For what it's worth, I'm trying to use CCExtractor to make some HBO shows more accessible. The show "My Brilliant Friend" is spoken in Italian and has burned-in subtitles in English, but those aren't accessible for for English-speaking blind users. Details below. If there's a way to OCR these subtitles, that would be completely amazing.
https://www.huffingtonpost.com/entry/hbo-discriminates-against-blind_us_5be073e1e4b04367a87f1cab
@anonynamja commented on GitHub (Jan 15, 2019):
Same issue as above, is there any solution yet? Run with different options? Many thanks.
@Pi7on commented on GitHub (Jan 22, 2019):
Same issue here
@bioluminesceme commented on GitHub (Mar 8, 2019):
Same issue.
Windows 10, Tesseract3 is installed and in my System PATH.
@DaniGTA commented on GitHub (Apr 11, 2019):
Is this already fixed ?
@thelastpolaris commented on GitHub (Apr 12, 2019):
@DaniGTA I guess that this problem was already fixed by #1083 that changed the way Tesseract is initialized. Previously if for some reason Tesseract was not initialized, you were getting a memory error. #1083 updated the way Tesseract is initialized to be more stable. Anybody who had this error - kindly ask you to check it again with CCExtractor's master.

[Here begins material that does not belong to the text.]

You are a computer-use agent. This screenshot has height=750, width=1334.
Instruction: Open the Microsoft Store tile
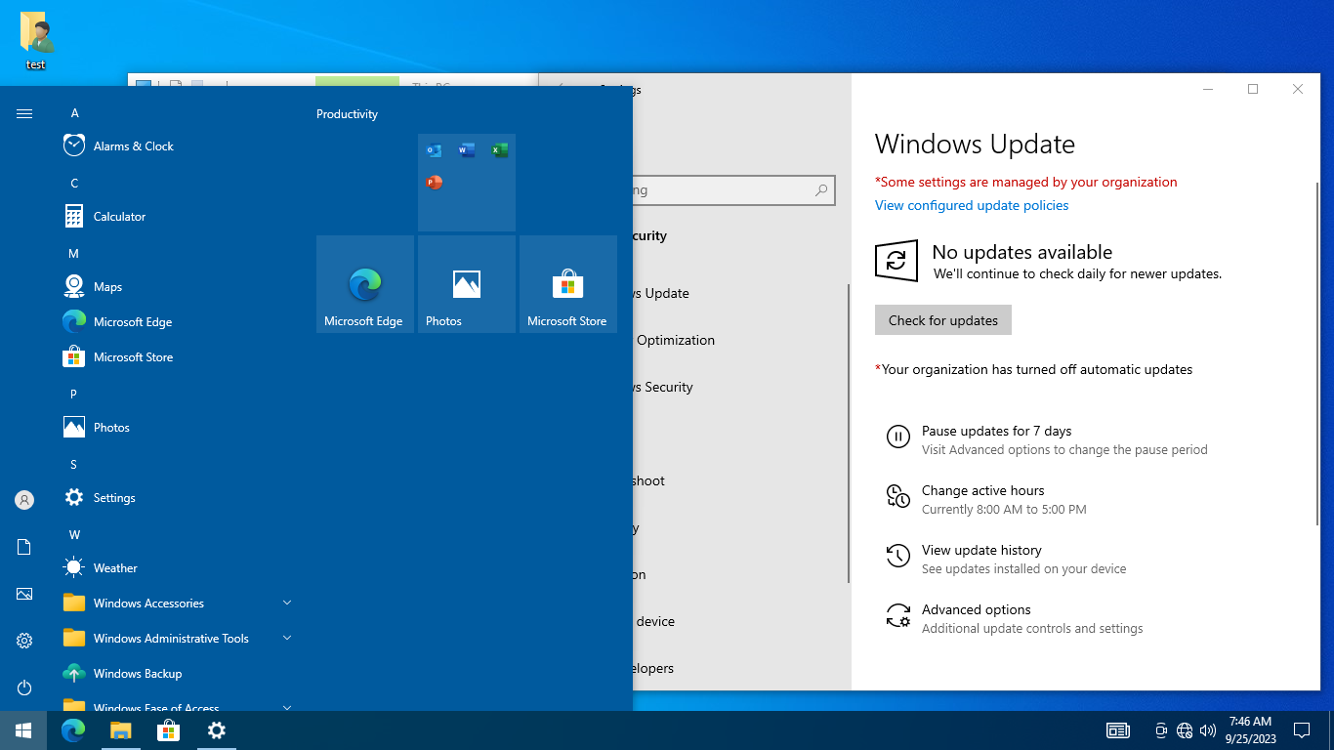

@drodz11 commented on GitHub (May 9, 2019):
Hello,
I was having the same problem (error message while running 0.87 GUI - "Not enough memory to initialize Tesseract") so I cloned the master and compiled on Windows 10 using Visual Studio 2019 (Community) and the instructions given here. However, when I launch the new GUI I am seeing the following message:
I have tried compiling with both the Debug and Release configurations. Has anyone else had this problem or have an idea why the library can't be found?
@cfsmp3 commented on GitHub (Nov 21, 2021):
Closing - this seems fixed. Feel free to comment if anyone is having this problem in current master.